Rätsel der Vergangenheit: Der unterirdische Gang

Stadtplan Herzberg mit Mönch
Sagenumwoben: Der geheime Gang

Fast jeder Herzberger kennt ihn, doch nur wenige haben ihn je mit eigenen Augen gesehen. Die Rede ist von dem geheimen unter­irdischen Gang in unserer Stadt. Wie lange ist es her, dass ihn jemand beschritten hat? Was mag er alles gesehen haben, was kann er erzählen? Welche Schätze sind dort verborgen? Nicht nur die Archäologen würden staunen!
##########
__ARBEITSANWEISUNGEN__:
a) Schreibe aus dem Text über den unterirdischen Gang die Stelle von „Rätsel der Vergangenheit: Der“ bis einschließlich „Archäologen würden staunen!“ wortgetreu ab.
b) Wie viele Herzberger haben den Gang laut dem Text über den unterirdischen Gang je mit eigenen Augen gesehen?
Das Material weiter unten stammt aus einer anderen Quelle.

__AUSZUG DATENSATZ__:
##########
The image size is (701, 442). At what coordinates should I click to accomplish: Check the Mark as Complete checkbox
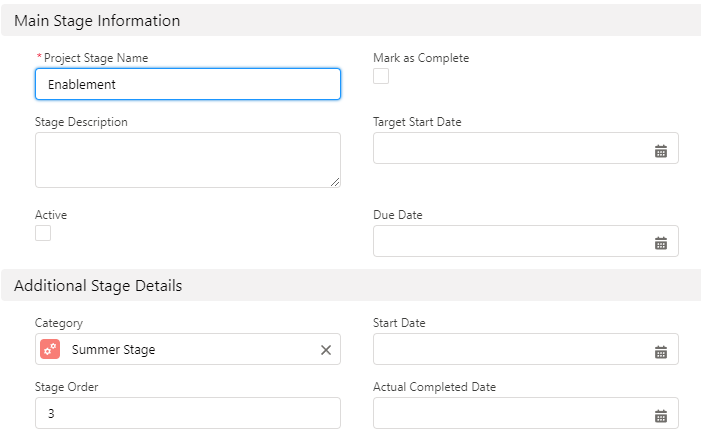click(381, 76)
##########
__ANTWORTEN ZU AUFGABEN__:
a)
Rätsel der Vergangenheit: Der unterirdische Gang

Stadtplan Herzberg mit Mönch
Sagenumwoben: Der geheime Gang

Fast jeder Herzberger kennt ihn, doch nur wenige haben ihn je mit eigenen Augen gesehen. Die Rede ist von dem geheimen unter­irdischen Gang in unserer Stadt. Wie lange ist es her, dass ihn jemand beschritten hat? Was mag er alles gesehen haben, was kann er erzählen? Welche Schätze sind dort verborgen? Nicht nur die Archäologen würden staunen!

b) Nur wenige Herzberger haben ihn je mit eigenen Augen gesehen.